Starting a home project often comes with a mix of excitement and uncertainty. Most of our clients are doing this for the first and probably only time, so the questions tend to be very similar. 

These are the five I’m asked most often, and how I usually answer them. 

 

1. “How much is this actually going to cost?” 

 

This is always the first question, and it’s the hardest one to answer in a neat sentence. 

The reality is that cost isn’t a single number, especially at the start. There’s the build cost, but there are also professional fees, surveys, planning, party wall matters, and client-supplied items that sit outside a builder’s quote. Those are often the things people don’t realise they need to budget for. 

What we focus on early is designing efficiently and realistically. I’m very conscious of not drawing something that looks great but costs two or three times what someone has to spend. If we listen properly to the brief and the budget from day one, we can avoid that. In recent years, this has gotten harder and harder to and we can still get it wrong.

 

2. “How long will the whole process take?” 

 

The build itself is often the most predictable part. 

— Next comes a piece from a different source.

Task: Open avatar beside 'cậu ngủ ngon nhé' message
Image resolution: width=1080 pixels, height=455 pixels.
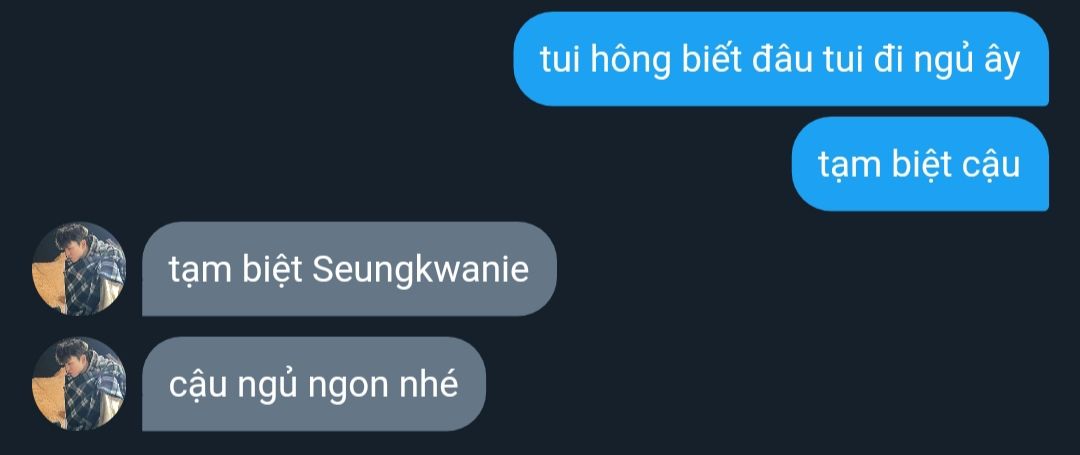Action: (79, 384)
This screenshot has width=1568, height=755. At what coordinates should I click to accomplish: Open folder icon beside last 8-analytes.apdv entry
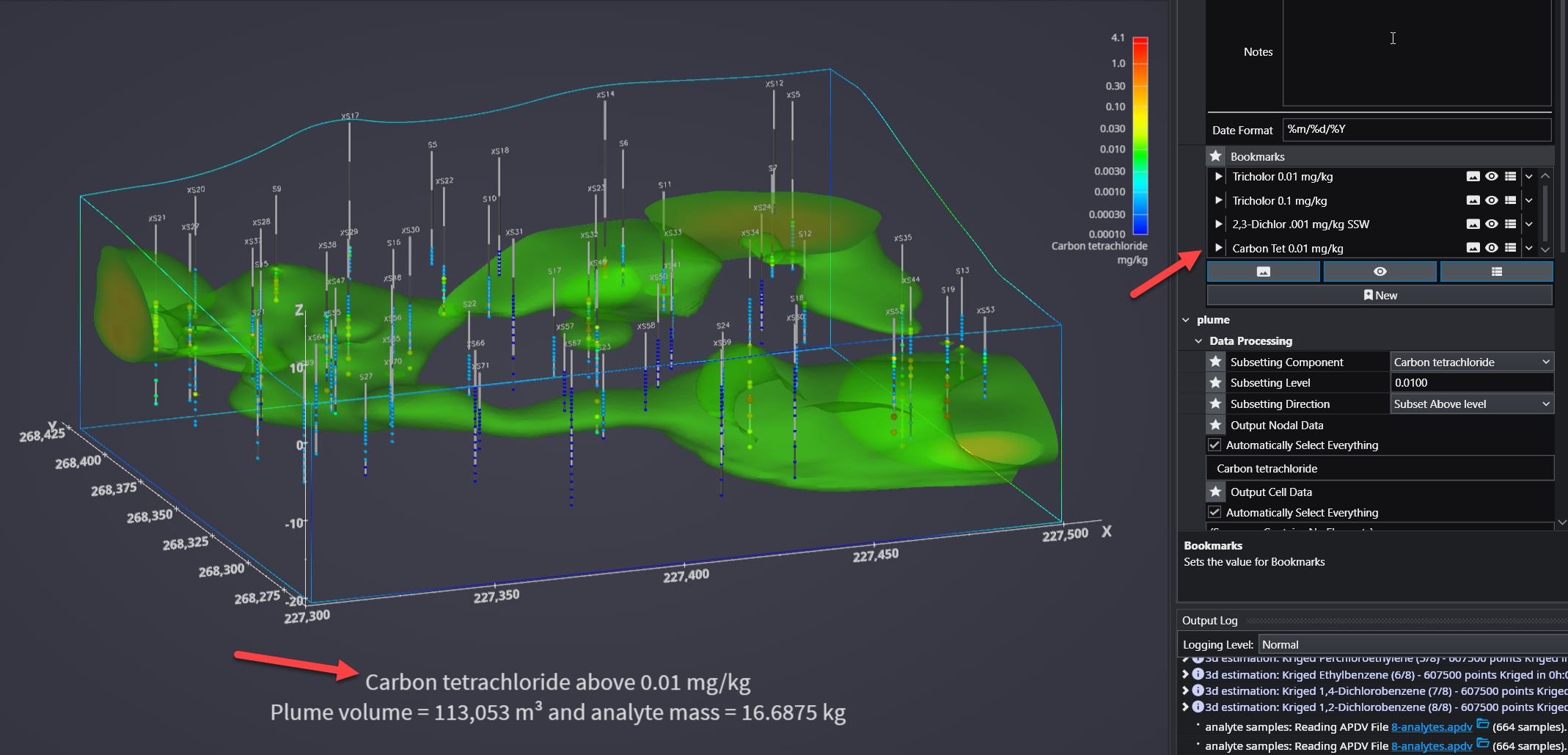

For the kind of homes we work on, construction typically takes somewhere between seven and nine months. Larger or more complex projects might run longer, but it’s actually quite hard to build much faster than that once you factor in things like bespoke glazing lead times. 

What’s much harder to pin down is how long it takes to get from first instruction to starting on site. 

We generally advise allowing at least nine months for a proper design, planning, and procurement process. With shortcuts, that can sometimes be reduced to six months, but that usually introduces more risk. On average, twelve months is a sensible expectation. 

When projects take longer than that, it’s often because life gets in the way. Jobs change, families grow, priorities shift. That’s normal, but it’s worth being realistic about it from the outset. 

 

3. “Will you really listen to us, or will we get ‘your style’?” 

 

Listening is where everything starts for us. 

Our job isn’t to impose a look or chase a signature style. It’s to understand how you live, what matters to you, and what you can realistically afford, then design a home that responds to that. 

Listening also means not disappearing off on a tangent. We try very hard not to come back with something wildly different from the brief.  

A big part of listening is being honest. If something isn’t affordable or doesn’t make sense, I’ll say so early. That’s not to limit ambition, it’s to make sure the process stays efficient and enjoyable for all of us. 

 

4. “Will a sustainable home cost more or mean compromises?” 

 

Sustainability and cost sit on a sliding scale. 

If you strip a house back to brick, replace everything, and install the most advanced systems, you’ll get excellent performance, but it can also cost a fortune and waste materials that still had a useful life. 

In many cases, that isn’t the right answer. 

We take a pragmatic approach. We look at the condition of the building and focus on the areas where intervention makes the most sense. That might be insulating the parts you’re already rebuilding, improving daylight, upgrading windows, or carefully specifying systems like heat pumps so they’re properly sized and actually work. 

A lot of the fear around sustainable technology comes from poor specification & installation rather than the technology itself.  

Once we’ve designed the layout, we carry out a sustainability appraisal and talk through the options. That starts an honest conversation about aspirations, comfort, and budget, and helps find a sensible middle ground. 

 

5. “What do people usually underestimate?” 

 

Two things come up again and again. 

The first is the sheer number of decisions involved. People don’t always realise how many choices they’ll need to make, and how early some of those decisions need to happen. Making them while you’re already on site almost always increases stress and cost. 

The second is understanding roles. 

We’re often asked if we project manage. In a domestic setting, we don’t think this role exists. The builder manages the day-to-day construction and the build programme. Our role is to design the project, coordinate information, inspect the works, and administer the contract. Being clear about that from the start avoids misunderstandings later. 

 

A final thought 

 

Most of our clients are doing this for the first time. We do it every day. 

A big part of our role is explaining things that might feel obvious to us but are completely new to you. Good projects come from good listening in all directions.